▶ [To do]:
Put everything from the line containing "Image resolution: width=1000" down to the end of the listing below into a two-column CSV with the headers input and output. Each row pairs a text with its answer, each in one quoted field with line breaks replaced by spaces, and the pictures are left out.

▶ [Material shown]:
-- Begin --
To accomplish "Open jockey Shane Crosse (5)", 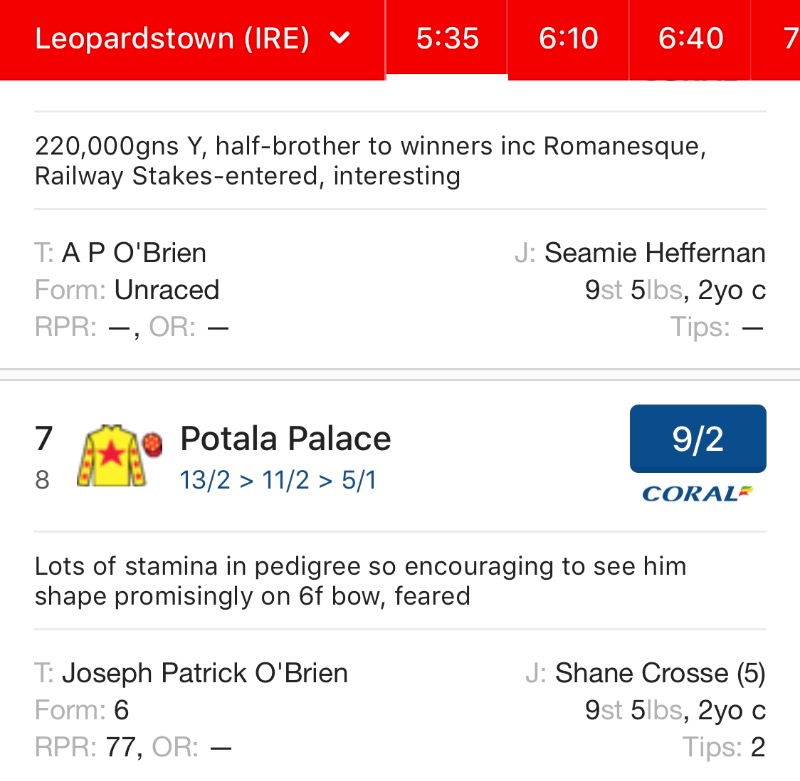I will 659,673.
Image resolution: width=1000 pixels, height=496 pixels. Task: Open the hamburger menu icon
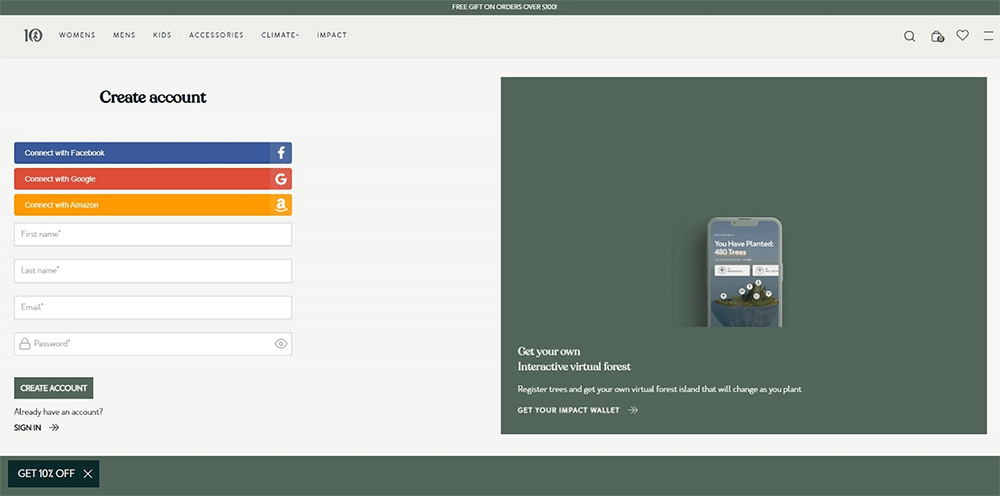[x=988, y=36]
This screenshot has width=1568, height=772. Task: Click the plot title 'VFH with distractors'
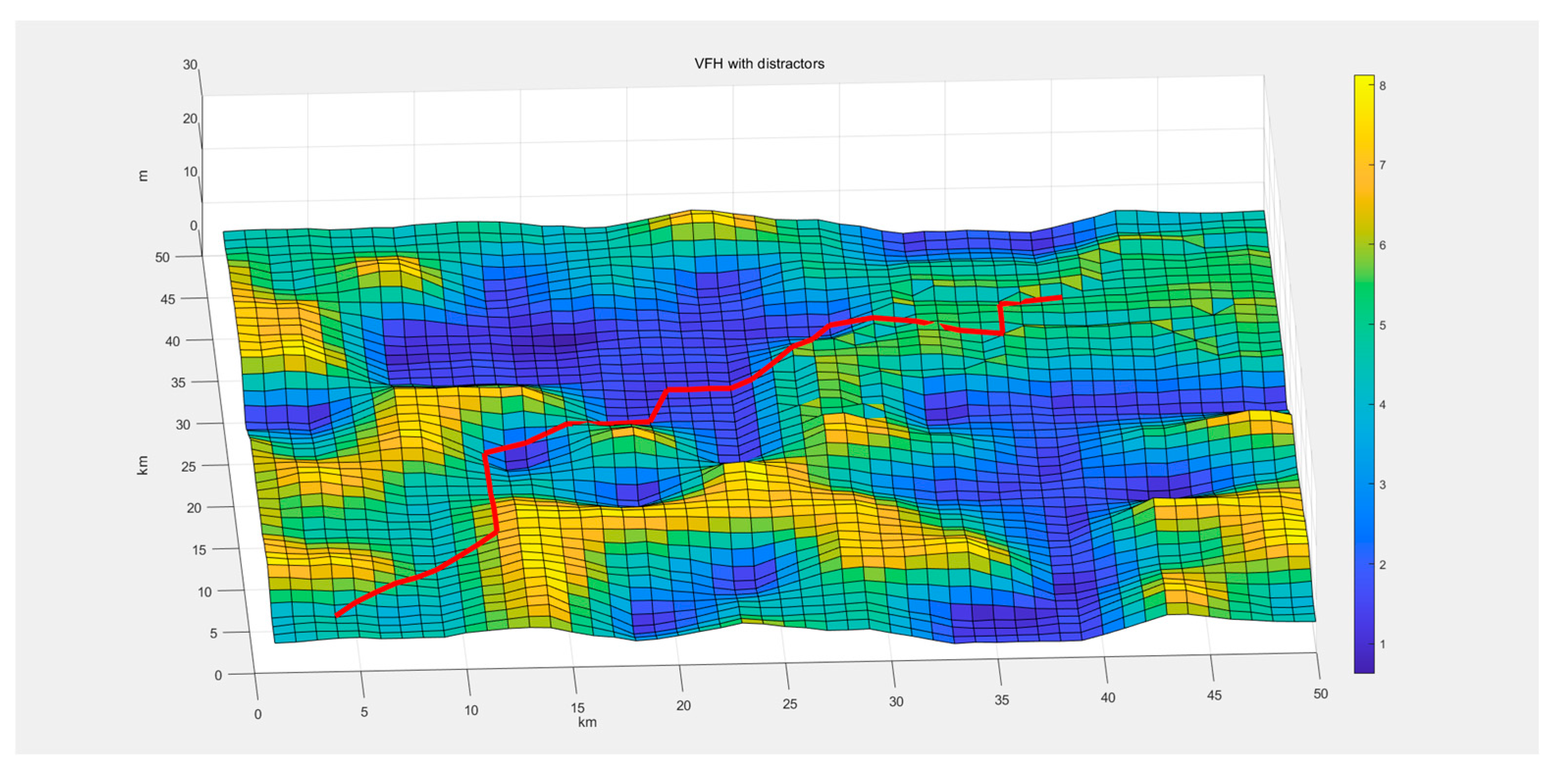tap(759, 64)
-- End --
▶ [Exercise answer]:
input,output
"Image resolution: width=1000 pixels, height=496 pixels. Task: Open the hamburger menu icon","[x=988, y=36]"
"This screenshot has width=1568, height=772. Task: Click the plot title 'VFH with distractors'","tap(759, 64)"